[Given data — start]

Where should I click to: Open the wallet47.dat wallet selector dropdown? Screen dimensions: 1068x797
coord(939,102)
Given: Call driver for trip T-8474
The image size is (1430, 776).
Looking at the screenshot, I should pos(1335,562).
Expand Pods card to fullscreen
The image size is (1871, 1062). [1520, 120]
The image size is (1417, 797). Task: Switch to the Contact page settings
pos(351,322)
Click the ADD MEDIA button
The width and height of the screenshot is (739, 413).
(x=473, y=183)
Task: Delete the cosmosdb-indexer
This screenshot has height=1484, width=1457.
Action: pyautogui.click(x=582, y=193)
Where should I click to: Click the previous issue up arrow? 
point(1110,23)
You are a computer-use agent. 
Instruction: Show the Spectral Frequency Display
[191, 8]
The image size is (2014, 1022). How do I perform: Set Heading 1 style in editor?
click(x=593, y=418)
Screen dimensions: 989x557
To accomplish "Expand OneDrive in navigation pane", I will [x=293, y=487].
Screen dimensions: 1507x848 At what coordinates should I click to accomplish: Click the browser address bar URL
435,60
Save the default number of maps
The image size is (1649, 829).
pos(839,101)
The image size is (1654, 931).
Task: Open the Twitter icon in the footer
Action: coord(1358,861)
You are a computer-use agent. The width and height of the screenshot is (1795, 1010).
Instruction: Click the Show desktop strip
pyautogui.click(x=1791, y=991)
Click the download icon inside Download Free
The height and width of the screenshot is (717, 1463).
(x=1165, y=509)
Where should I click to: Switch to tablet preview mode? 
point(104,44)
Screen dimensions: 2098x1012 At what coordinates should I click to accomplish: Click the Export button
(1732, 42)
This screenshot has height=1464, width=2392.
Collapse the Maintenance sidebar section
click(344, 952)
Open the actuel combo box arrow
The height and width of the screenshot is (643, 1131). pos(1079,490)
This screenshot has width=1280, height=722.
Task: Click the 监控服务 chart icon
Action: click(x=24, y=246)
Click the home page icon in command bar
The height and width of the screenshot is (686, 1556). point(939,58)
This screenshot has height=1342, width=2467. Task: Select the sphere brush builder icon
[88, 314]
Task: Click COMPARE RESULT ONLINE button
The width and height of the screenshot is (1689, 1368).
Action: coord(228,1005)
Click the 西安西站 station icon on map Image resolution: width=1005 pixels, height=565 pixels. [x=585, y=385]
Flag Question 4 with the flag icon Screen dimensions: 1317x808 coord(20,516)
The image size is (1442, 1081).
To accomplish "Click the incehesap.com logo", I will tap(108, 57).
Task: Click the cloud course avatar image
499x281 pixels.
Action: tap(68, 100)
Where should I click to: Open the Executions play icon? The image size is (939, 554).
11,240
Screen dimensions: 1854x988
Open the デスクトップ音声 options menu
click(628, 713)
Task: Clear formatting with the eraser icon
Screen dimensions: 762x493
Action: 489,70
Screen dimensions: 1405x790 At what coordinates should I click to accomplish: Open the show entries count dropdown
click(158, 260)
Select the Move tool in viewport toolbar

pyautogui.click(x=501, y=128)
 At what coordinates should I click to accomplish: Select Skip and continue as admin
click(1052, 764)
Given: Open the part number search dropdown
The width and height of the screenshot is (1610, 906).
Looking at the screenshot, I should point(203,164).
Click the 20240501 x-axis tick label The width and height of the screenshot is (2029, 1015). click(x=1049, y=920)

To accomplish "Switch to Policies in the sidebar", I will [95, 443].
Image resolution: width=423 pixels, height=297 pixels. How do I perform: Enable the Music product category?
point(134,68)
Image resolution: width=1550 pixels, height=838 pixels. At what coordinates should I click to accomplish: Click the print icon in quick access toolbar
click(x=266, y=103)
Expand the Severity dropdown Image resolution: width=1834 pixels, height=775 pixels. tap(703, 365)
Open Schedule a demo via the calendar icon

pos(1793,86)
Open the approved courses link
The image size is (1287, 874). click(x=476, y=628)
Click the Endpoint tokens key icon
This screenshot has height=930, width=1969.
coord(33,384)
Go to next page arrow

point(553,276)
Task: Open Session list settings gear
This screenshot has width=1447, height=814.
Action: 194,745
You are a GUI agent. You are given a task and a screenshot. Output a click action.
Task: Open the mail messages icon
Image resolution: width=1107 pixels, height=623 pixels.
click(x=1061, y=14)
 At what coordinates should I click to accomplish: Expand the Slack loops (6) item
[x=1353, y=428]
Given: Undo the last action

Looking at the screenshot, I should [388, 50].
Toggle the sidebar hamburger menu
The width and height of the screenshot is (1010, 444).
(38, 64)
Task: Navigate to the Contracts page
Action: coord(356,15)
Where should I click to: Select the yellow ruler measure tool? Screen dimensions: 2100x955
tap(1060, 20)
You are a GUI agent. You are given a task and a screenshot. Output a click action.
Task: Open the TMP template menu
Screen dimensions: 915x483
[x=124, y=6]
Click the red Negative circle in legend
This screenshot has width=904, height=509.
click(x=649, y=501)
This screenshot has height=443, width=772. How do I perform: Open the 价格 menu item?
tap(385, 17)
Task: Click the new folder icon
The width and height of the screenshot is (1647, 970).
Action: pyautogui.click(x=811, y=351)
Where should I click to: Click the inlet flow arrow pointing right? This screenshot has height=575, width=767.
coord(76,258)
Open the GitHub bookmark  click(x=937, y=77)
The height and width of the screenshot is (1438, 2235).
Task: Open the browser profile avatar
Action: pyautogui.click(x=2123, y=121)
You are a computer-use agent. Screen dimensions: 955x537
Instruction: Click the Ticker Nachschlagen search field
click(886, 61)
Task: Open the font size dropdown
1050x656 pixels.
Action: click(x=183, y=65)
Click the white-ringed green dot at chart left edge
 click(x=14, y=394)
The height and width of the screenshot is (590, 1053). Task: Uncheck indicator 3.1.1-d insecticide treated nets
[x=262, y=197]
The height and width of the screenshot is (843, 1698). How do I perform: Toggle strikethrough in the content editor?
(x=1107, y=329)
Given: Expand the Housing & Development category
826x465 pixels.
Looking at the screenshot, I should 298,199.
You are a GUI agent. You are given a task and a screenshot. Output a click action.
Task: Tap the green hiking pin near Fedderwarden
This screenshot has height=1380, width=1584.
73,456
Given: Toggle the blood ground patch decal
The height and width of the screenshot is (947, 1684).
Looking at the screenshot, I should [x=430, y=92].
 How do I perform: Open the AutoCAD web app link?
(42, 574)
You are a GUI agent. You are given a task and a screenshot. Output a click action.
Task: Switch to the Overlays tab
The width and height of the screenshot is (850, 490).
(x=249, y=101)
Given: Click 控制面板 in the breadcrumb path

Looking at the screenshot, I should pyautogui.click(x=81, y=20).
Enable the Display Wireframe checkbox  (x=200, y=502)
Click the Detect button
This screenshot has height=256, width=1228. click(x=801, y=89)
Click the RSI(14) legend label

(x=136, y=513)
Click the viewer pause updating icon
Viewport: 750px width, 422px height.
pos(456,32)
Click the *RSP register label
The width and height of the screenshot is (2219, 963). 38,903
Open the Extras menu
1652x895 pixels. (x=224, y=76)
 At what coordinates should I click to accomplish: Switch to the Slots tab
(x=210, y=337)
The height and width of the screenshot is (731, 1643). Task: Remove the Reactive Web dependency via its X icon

[Given data — finish]

Problem description: All lines above are to be transcribed exactly.

Written reply:
Where should I click to: Open the wallet47.dat wallet selector dropdown? Screen dimensions: 1068x797
coord(939,102)
Given: Call driver for trip T-8474
The image size is (1430, 776).
Looking at the screenshot, I should pos(1335,562).
Expand Pods card to fullscreen
The image size is (1871, 1062). [1520, 120]
The image size is (1417, 797). Task: Switch to the Contact page settings
pos(351,322)
Click the ADD MEDIA button
The width and height of the screenshot is (739, 413).
(x=473, y=183)
Task: Delete the cosmosdb-indexer
This screenshot has height=1484, width=1457.
Action: pyautogui.click(x=582, y=193)
Where should I click to: Click the previous issue up arrow? 
point(1110,23)
You are a computer-use agent. 
Instruction: Show the Spectral Frequency Display
[191, 8]
The image size is (2014, 1022). How do I perform: Set Heading 1 style in editor?
click(x=593, y=418)
Screen dimensions: 989x557
To accomplish "Expand OneDrive in navigation pane", I will [x=293, y=487].
Screen dimensions: 1507x848 At what coordinates should I click to accomplish: Click the browser address bar URL
435,60
Save the default number of maps
The image size is (1649, 829).
pos(839,101)
The image size is (1654, 931).
Task: Open the Twitter icon in the footer
Action: coord(1358,861)
You are a computer-use agent. The width and height of the screenshot is (1795, 1010).
Instruction: Click the Show desktop strip
pyautogui.click(x=1791, y=991)
Click the download icon inside Download Free
The height and width of the screenshot is (717, 1463).
(x=1165, y=509)
Where should I click to: Switch to tablet preview mode? 
point(104,44)
Screen dimensions: 2098x1012 At what coordinates should I click to accomplish: Click the Export button
(1732, 42)
This screenshot has height=1464, width=2392.
Collapse the Maintenance sidebar section
click(344, 952)
Open the actuel combo box arrow
The height and width of the screenshot is (643, 1131). pos(1079,490)
This screenshot has width=1280, height=722.
Task: Click the 监控服务 chart icon
Action: click(x=24, y=246)
Click the home page icon in command bar
The height and width of the screenshot is (686, 1556). point(939,58)
This screenshot has height=1342, width=2467. Task: Select the sphere brush builder icon
[88, 314]
Task: Click COMPARE RESULT ONLINE button
The width and height of the screenshot is (1689, 1368).
Action: coord(228,1005)
Click the 西安西站 station icon on map Image resolution: width=1005 pixels, height=565 pixels. [x=585, y=385]
Flag Question 4 with the flag icon Screen dimensions: 1317x808 coord(20,516)
The image size is (1442, 1081).
To accomplish "Click the incehesap.com logo", I will tap(108, 57).
Task: Click the cloud course avatar image
499x281 pixels.
Action: tap(68, 100)
Where should I click to: Open the Executions play icon? The image size is (939, 554).
11,240
Screen dimensions: 1854x988
Open the デスクトップ音声 options menu
click(628, 713)
Task: Clear formatting with the eraser icon
Screen dimensions: 762x493
Action: 489,70
Screen dimensions: 1405x790 At what coordinates should I click to accomplish: Open the show entries count dropdown
click(158, 260)
Select the Move tool in viewport toolbar

pyautogui.click(x=501, y=128)
 At what coordinates should I click to accomplish: Select Skip and continue as admin
click(1052, 764)
Given: Open the part number search dropdown
The width and height of the screenshot is (1610, 906).
Looking at the screenshot, I should point(203,164).
Click the 20240501 x-axis tick label The width and height of the screenshot is (2029, 1015). click(x=1049, y=920)

To accomplish "Switch to Policies in the sidebar", I will [95, 443].
Image resolution: width=423 pixels, height=297 pixels. How do I perform: Enable the Music product category?
point(134,68)
Image resolution: width=1550 pixels, height=838 pixels. At what coordinates should I click to accomplish: Click the print icon in quick access toolbar
click(x=266, y=103)
Expand the Severity dropdown Image resolution: width=1834 pixels, height=775 pixels. tap(703, 365)
Open Schedule a demo via the calendar icon

pos(1793,86)
Open the approved courses link
The image size is (1287, 874). click(x=476, y=628)
Click the Endpoint tokens key icon
This screenshot has height=930, width=1969.
coord(33,384)
Go to next page arrow

point(553,276)
Task: Open Session list settings gear
This screenshot has width=1447, height=814.
Action: 194,745
You are a GUI agent. You are given a task and a screenshot. Output a click action.
Task: Open the mail messages icon
Image resolution: width=1107 pixels, height=623 pixels.
click(x=1061, y=14)
 At what coordinates should I click to accomplish: Expand the Slack loops (6) item
[x=1353, y=428]
Given: Undo the last action

Looking at the screenshot, I should [388, 50].
Toggle the sidebar hamburger menu
The width and height of the screenshot is (1010, 444).
(38, 64)
Task: Navigate to the Contracts page
Action: coord(356,15)
Where should I click to: Select the yellow ruler measure tool? Screen dimensions: 2100x955
tap(1060, 20)
You are a GUI agent. You are given a task and a screenshot. Output a click action.
Task: Open the TMP template menu
Screen dimensions: 915x483
[x=124, y=6]
Click the red Negative circle in legend
This screenshot has width=904, height=509.
click(x=649, y=501)
This screenshot has height=443, width=772. How do I perform: Open the 价格 menu item?
tap(385, 17)
Task: Click the new folder icon
The width and height of the screenshot is (1647, 970).
Action: pyautogui.click(x=811, y=351)
Where should I click to: Click the inlet flow arrow pointing right? This screenshot has height=575, width=767.
coord(76,258)
Open the GitHub bookmark  click(x=937, y=77)
The height and width of the screenshot is (1438, 2235).
Task: Open the browser profile avatar
Action: pyautogui.click(x=2123, y=121)
You are a computer-use agent. Screen dimensions: 955x537
Instruction: Click the Ticker Nachschlagen search field
click(886, 61)
Task: Open the font size dropdown
1050x656 pixels.
Action: click(x=183, y=65)
Click the white-ringed green dot at chart left edge
 click(x=14, y=394)
The height and width of the screenshot is (590, 1053). Task: Uncheck indicator 3.1.1-d insecticide treated nets
[x=262, y=197]
The height and width of the screenshot is (843, 1698). How do I perform: Toggle strikethrough in the content editor?
(x=1107, y=329)
Given: Expand the Housing & Development category
826x465 pixels.
Looking at the screenshot, I should 298,199.
You are a GUI agent. You are given a task and a screenshot. Output a click action.
Task: Tap the green hiking pin near Fedderwarden
This screenshot has height=1380, width=1584.
73,456
Given: Toggle the blood ground patch decal
The height and width of the screenshot is (947, 1684).
Looking at the screenshot, I should [x=430, y=92].
 How do I perform: Open the AutoCAD web app link?
(42, 574)
You are a GUI agent. You are given a task and a screenshot. Output a click action.
Task: Switch to the Overlays tab
The width and height of the screenshot is (850, 490).
(x=249, y=101)
Given: Click 控制面板 in the breadcrumb path

Looking at the screenshot, I should pyautogui.click(x=81, y=20).
Enable the Display Wireframe checkbox  (x=200, y=502)
Click the Detect button
This screenshot has height=256, width=1228. click(x=801, y=89)
Click the RSI(14) legend label

(x=136, y=513)
Click the viewer pause updating icon
Viewport: 750px width, 422px height.
pos(456,32)
Click the *RSP register label
The width and height of the screenshot is (2219, 963). 38,903
Open the Extras menu
1652x895 pixels. (x=224, y=76)
 At what coordinates should I click to accomplish: Switch to the Slots tab
(x=210, y=337)
The height and width of the screenshot is (731, 1643). Task: Remove the Reactive Web dependency via its X icon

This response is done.